It is assumed that the relationships in Equation 5.17 are causal and that M is causally located between X and Y; and that X causes M which in turn causes Y (Hayes, 2013) as depicted in the conceptual model in Figure 3.4.

The hypotheses tested in the section were aimed at developing a mediated causal model, hence, the variables of Targeted Procurement strategies were the predictor variables while variables of the two categories of SMC development were the response variables, and supply chain relationship quality was the mediator variable. Multiple MR models were first used to examine the combined effect of the six Targeted Procurement strategies and relationship quality on individual SMC development indicators, while mediated MR models were used to examine the mediated indirect effect of individual Targeted Procurement strategy on SMC development indicators, with relationship quality as the mediator. The mediation analysis procedure attempted to isolate the main effects of Targeted Procurement strategies on SMC development, and to assess whether the predictive effect of each Targeted Procurement strategy on SMC development indicators was mediated by relationship quality.
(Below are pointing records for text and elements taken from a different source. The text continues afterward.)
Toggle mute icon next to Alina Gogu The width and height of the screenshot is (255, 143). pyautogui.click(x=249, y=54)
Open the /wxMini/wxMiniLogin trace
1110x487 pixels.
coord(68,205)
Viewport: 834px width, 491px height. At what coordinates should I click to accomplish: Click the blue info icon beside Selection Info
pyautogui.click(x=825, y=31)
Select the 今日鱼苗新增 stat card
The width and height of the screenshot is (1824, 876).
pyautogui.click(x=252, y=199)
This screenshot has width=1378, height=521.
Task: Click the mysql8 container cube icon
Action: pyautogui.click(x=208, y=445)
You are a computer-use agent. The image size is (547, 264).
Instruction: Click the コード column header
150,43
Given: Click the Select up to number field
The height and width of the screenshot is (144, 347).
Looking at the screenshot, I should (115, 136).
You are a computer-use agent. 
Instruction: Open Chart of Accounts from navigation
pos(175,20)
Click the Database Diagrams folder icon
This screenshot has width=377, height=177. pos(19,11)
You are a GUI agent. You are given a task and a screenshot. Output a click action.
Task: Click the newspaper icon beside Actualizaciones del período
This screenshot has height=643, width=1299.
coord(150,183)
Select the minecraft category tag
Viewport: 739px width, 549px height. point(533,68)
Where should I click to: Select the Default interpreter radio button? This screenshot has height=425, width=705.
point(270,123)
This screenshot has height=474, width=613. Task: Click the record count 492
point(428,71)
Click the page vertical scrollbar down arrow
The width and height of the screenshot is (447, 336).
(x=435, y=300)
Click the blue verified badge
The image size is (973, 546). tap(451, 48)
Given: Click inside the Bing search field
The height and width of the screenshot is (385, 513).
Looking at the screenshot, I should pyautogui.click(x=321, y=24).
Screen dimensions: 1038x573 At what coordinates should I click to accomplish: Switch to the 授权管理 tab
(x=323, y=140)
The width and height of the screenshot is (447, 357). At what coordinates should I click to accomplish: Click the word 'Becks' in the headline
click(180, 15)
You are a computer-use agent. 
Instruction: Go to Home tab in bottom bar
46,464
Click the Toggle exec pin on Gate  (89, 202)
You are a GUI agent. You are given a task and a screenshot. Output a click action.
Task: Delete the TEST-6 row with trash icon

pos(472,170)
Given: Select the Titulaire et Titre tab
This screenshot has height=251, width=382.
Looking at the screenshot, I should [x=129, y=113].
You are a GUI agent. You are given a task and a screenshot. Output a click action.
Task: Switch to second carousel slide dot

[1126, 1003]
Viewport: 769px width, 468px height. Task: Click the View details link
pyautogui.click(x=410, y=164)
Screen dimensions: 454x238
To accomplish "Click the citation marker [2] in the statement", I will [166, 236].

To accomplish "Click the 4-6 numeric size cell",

Given that most contemporary scholars of mediation analysis (for example, Hayes, 2009; MacKinnon, 2008; Rucker et al., 2011; Shrout and Bolger, 2002; Zhao et al., 2010) agree that lack of correlation does not disprove causation, and correlation is neither a necessary nor a sufficient condition of causality, mediation tests is expected to be performed for all Targeted Procurement strategy – SMC development relationships irrespective of prior evidence of correlation (Hayes, 2013).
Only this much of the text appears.